> **WORK ORDER**: Using the case descriptions, explain in one to three sentences what created Subject 6's right hypotropia.

> **PASSAGE FOR REVIEW**:
Subject 5, also from AT and harboring R262C, was a 39-year-old woman who had congenital left blepharoptosis and limitation of abduction, supraduction, and infraduction, with aberrant abduction during both infraversion and attempted lid closure during examination to evaluate Bell's phenomenon. Right eye motility was normal, and she was exotropic in central gaze (). Visual acuity was 0.4 logMAR in the affected left eye.
Figure 3. Subject 5 from pedigree AT with the CFEOM3 phenotype exhibiting left-side congenital blepharoptosis and limitation of abduction, supraduction, and infraduction, with synkinetic abduction in both infraversion and lid closure. Right eye motility was normal. (more ...)
Subject 11 from pedigree AT was a 14-year-old boy who harbored the R262C mutation and was clinically unaffected. Visual acuity in each eye was normal after correction of low myopia. Lid position and ocular motility were normal, but stereopsis determined by the Titmus method was slightly subnormal at 80 arcsec. The ONs appeared normal.
Subject 13 from pedigree AT was a 15-year-old boy who was mutation negative and clinically unaffected. Visual acuity in each eye was at least 0.0 logMAR after correction of low myopia. Lid position and ocular motility were normal, as well as stereopsis by the Titmus method at 40 arcsec. The left ON exhibited a double-ring sign suggestive of mild ON hypoplasia.
Subject 6 was a 48-year-old woman from pedigree BT, who harbored R262C (). She had right blepharoptosis that had not been treated surgically. Although both eyes had limited supraduction, the limitation was greater in the right eye, creating right hypotropia. The left eye abducted and, paradoxically, supraducted on attempted deorsumversion, whereas the left eye adducted in attempted supraduction.
Figure 4. Subject 6 from pedigree BT with the CFEOM3 phenotype who had right blepharoptosis and right hypotropia, A-pattern strabismus, and paradoxical supraduction and abduction of the left eye on attempted deorsumversion. Both eyes had limited supraduction. Unable, (more ...)
Subject 7, also from pedigree BT and R262C positive, was a 67-year-old woman who had bilateral blepharoptosis and complete ophthalmoplegia except for adduction of the left eye and abduction of the right eye on attempted infraduction. Convergence was absent. Visual acuity was 0.25 and 0.40 logMAR in the right and left eyes, respectively. The subject had undergone bilateral surgery for blepharoptosis and exotropia and bilateral IR tenotomy, to mitigate severe bilateral limitation of vertical gaze to deorsumversion only.

[Saved data entries]
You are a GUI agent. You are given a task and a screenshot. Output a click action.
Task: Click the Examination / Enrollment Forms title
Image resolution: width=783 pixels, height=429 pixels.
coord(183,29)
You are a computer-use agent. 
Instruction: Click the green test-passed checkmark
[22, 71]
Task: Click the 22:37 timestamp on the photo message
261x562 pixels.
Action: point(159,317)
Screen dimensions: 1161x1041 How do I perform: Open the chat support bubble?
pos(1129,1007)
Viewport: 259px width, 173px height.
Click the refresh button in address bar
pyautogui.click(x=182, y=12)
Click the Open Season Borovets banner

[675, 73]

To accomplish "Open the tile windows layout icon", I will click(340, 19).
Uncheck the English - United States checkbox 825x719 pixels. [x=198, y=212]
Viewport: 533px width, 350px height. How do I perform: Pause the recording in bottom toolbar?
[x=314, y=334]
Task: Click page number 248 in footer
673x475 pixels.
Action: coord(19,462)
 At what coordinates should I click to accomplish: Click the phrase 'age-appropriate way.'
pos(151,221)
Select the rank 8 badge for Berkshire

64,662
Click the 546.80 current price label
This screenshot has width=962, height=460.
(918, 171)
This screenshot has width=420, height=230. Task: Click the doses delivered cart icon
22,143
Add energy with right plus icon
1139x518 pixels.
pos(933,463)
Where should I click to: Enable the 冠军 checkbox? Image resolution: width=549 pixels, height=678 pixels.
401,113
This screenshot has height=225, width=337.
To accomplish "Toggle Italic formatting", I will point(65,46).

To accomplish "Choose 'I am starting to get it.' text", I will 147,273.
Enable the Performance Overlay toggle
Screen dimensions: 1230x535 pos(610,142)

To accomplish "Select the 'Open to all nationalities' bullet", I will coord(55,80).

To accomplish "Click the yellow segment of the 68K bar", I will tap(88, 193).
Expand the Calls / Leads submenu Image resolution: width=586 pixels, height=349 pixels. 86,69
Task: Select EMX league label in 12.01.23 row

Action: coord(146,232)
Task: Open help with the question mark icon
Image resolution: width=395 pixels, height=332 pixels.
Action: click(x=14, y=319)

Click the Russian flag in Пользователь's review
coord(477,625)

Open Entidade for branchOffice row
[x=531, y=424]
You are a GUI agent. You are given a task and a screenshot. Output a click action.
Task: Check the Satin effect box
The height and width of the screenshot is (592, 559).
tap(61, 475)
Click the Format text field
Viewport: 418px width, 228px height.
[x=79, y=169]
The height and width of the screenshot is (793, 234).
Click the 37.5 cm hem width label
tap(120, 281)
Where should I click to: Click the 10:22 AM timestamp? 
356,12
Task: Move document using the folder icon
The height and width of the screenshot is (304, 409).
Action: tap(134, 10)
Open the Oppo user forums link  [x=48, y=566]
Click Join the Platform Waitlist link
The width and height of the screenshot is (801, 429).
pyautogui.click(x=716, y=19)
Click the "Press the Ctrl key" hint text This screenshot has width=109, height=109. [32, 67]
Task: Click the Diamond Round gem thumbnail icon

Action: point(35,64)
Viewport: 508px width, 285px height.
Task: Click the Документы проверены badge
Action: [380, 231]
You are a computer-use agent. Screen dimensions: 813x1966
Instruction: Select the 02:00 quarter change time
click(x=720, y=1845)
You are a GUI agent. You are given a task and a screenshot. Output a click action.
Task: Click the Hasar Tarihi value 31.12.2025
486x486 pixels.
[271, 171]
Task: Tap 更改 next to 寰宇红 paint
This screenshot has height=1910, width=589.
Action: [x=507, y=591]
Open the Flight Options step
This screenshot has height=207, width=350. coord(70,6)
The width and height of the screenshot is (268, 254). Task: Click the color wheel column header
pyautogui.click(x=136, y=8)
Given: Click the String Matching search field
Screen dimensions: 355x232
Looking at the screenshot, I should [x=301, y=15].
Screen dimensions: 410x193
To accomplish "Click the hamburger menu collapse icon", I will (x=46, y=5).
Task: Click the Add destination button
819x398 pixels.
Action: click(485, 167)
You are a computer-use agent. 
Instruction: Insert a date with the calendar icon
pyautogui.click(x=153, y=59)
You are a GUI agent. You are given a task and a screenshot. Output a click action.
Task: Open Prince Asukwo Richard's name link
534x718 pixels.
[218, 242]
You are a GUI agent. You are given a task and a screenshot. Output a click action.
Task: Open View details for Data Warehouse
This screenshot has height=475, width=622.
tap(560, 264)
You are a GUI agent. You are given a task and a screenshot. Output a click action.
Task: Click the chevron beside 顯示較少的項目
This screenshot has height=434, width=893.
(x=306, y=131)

> **SOLUTION TO THE EXERCISE**: Both of Subject 6's eyes had limited supraduction, but the limitation was greater in the right eye. That difference created the right hypotropia.